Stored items
((
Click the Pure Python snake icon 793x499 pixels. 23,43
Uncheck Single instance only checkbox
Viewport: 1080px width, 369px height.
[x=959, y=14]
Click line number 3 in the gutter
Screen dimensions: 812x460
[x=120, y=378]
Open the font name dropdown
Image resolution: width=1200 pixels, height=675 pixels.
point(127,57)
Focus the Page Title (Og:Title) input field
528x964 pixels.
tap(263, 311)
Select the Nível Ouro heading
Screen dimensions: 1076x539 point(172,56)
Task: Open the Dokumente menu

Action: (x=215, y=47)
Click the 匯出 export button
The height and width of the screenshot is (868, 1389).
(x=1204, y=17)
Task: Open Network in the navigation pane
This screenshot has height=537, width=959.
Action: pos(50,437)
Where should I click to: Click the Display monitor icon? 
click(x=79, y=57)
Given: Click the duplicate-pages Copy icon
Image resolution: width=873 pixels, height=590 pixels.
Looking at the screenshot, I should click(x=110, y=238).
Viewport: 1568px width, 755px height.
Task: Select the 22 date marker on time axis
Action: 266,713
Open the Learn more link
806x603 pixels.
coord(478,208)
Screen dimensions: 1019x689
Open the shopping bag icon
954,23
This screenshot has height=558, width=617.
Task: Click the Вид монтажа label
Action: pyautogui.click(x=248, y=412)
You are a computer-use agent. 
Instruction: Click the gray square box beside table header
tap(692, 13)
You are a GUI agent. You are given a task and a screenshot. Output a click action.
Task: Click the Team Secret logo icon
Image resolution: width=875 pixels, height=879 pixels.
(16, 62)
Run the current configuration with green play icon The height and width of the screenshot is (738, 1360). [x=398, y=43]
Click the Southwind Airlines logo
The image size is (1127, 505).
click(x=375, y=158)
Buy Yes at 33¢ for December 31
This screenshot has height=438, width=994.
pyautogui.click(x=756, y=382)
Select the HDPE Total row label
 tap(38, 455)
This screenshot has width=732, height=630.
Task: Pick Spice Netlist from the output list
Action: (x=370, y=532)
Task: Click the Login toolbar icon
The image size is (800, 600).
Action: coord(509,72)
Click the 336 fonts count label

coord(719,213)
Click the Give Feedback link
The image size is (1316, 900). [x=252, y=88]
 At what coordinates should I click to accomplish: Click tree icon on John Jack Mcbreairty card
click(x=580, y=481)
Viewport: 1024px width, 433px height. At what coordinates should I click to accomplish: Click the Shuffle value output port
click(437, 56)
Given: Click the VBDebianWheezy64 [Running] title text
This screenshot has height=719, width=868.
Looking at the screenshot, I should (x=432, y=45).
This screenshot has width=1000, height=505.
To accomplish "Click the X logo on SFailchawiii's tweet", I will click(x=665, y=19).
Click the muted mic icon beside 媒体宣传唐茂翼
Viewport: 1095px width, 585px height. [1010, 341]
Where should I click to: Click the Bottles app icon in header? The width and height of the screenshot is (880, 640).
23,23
))
Exercise details ->
Reproduce the entries above in full and exactly.

Your solution ->
Click the Pure Python snake icon 793x499 pixels. 23,43
Uncheck Single instance only checkbox
Viewport: 1080px width, 369px height.
[x=959, y=14]
Click line number 3 in the gutter
Screen dimensions: 812x460
[x=120, y=378]
Open the font name dropdown
Image resolution: width=1200 pixels, height=675 pixels.
point(127,57)
Focus the Page Title (Og:Title) input field
528x964 pixels.
tap(263, 311)
Select the Nível Ouro heading
Screen dimensions: 1076x539 point(172,56)
Task: Open the Dokumente menu

Action: (x=215, y=47)
Click the 匯出 export button
The height and width of the screenshot is (868, 1389).
(x=1204, y=17)
Task: Open Network in the navigation pane
This screenshot has height=537, width=959.
Action: pos(50,437)
Where should I click to: Click the Display monitor icon? 
click(x=79, y=57)
Given: Click the duplicate-pages Copy icon
Image resolution: width=873 pixels, height=590 pixels.
Looking at the screenshot, I should click(x=110, y=238).
Viewport: 1568px width, 755px height.
Task: Select the 22 date marker on time axis
Action: 266,713
Open the Learn more link
806x603 pixels.
coord(478,208)
Screen dimensions: 1019x689
Open the shopping bag icon
954,23
This screenshot has height=558, width=617.
Task: Click the Вид монтажа label
Action: pyautogui.click(x=248, y=412)
You are a computer-use agent. 
Instruction: Click the gray square box beside table header
tap(692, 13)
You are a GUI agent. You are given a task and a screenshot. Output a click action.
Task: Click the Team Secret logo icon
Image resolution: width=875 pixels, height=879 pixels.
(16, 62)
Run the current configuration with green play icon The height and width of the screenshot is (738, 1360). [x=398, y=43]
Click the Southwind Airlines logo
The image size is (1127, 505).
click(x=375, y=158)
Buy Yes at 33¢ for December 31
This screenshot has height=438, width=994.
pyautogui.click(x=756, y=382)
Select the HDPE Total row label
 tap(38, 455)
This screenshot has width=732, height=630.
Task: Pick Spice Netlist from the output list
Action: (x=370, y=532)
Task: Click the Login toolbar icon
The image size is (800, 600).
Action: coord(509,72)
Click the 336 fonts count label

coord(719,213)
Click the Give Feedback link
The image size is (1316, 900). [x=252, y=88]
 At what coordinates should I click to accomplish: Click tree icon on John Jack Mcbreairty card
click(x=580, y=481)
Viewport: 1024px width, 433px height. At what coordinates should I click to accomplish: Click the Shuffle value output port
click(437, 56)
Given: Click the VBDebianWheezy64 [Running] title text
This screenshot has height=719, width=868.
Looking at the screenshot, I should (x=432, y=45).
This screenshot has width=1000, height=505.
To accomplish "Click the X logo on SFailchawiii's tweet", I will click(x=665, y=19).
Click the muted mic icon beside 媒体宣传唐茂翼
Viewport: 1095px width, 585px height. [1010, 341]
Where should I click to: Click the Bottles app icon in header? The width and height of the screenshot is (880, 640).
23,23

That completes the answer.